Below are some records. Return exactly the lines from the one containing "Given: Decrease quantity" through the one containing "868x496 pixels.", both included, and only those.

*** Supplied data Section Begins ***

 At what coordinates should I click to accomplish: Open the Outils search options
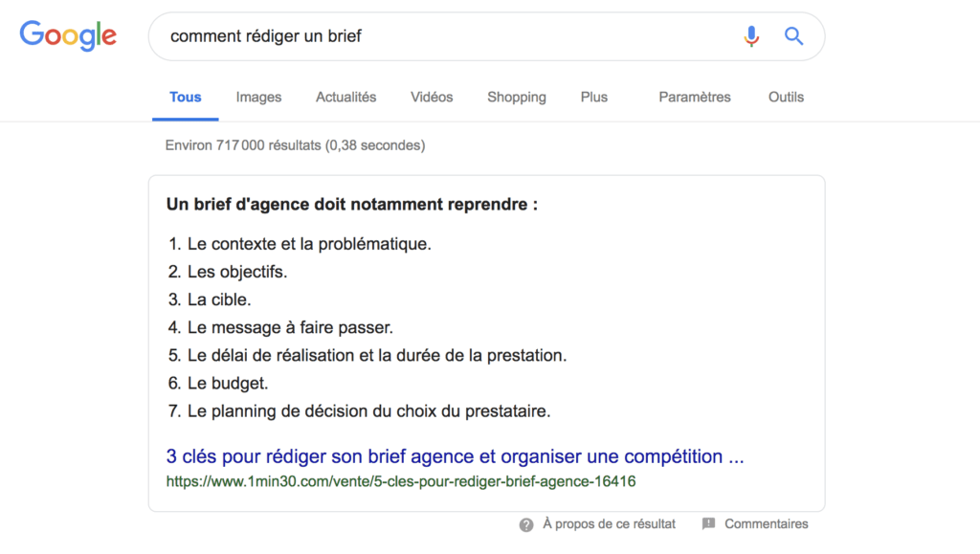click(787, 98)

*** Supplied data Section Ends ***
*** Supplied data Section Begins ***

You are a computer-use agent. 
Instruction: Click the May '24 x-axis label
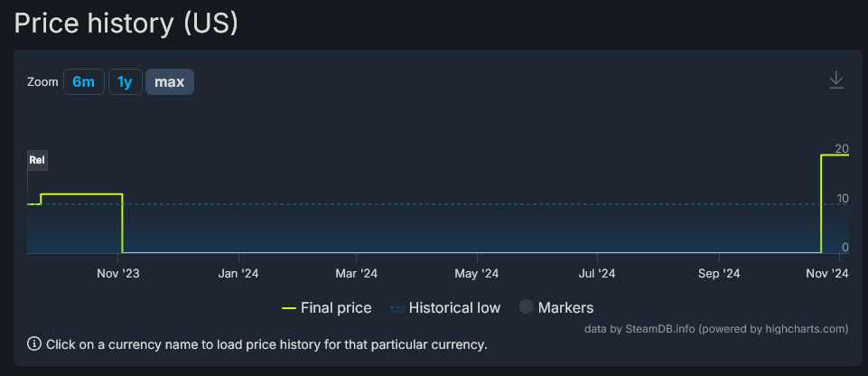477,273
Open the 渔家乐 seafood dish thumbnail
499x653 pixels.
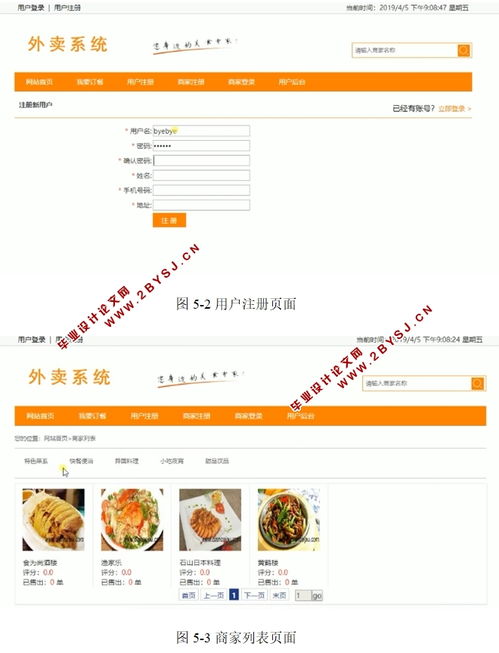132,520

*** Supplied data Section Ends ***
*** Supplied data Section Begins ***

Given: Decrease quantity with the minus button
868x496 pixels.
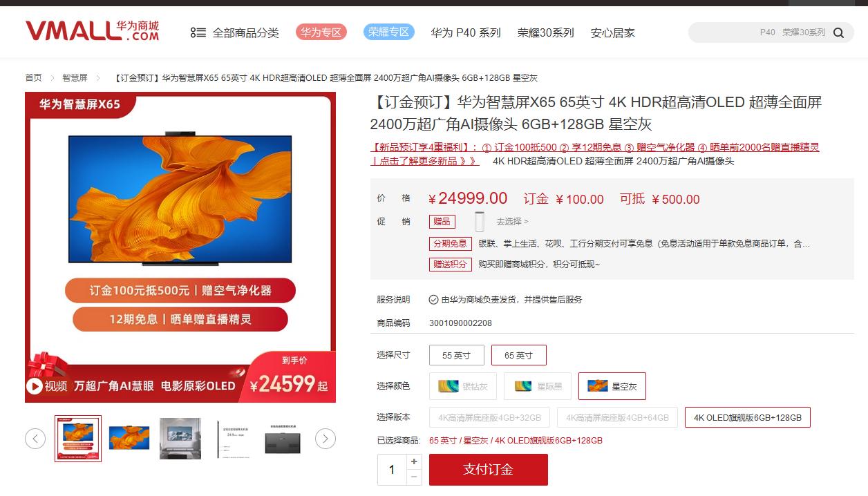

*** Supplied data Section Ends ***

[Expected answer]:
Given: Decrease quantity with the minus button
868x496 pixels.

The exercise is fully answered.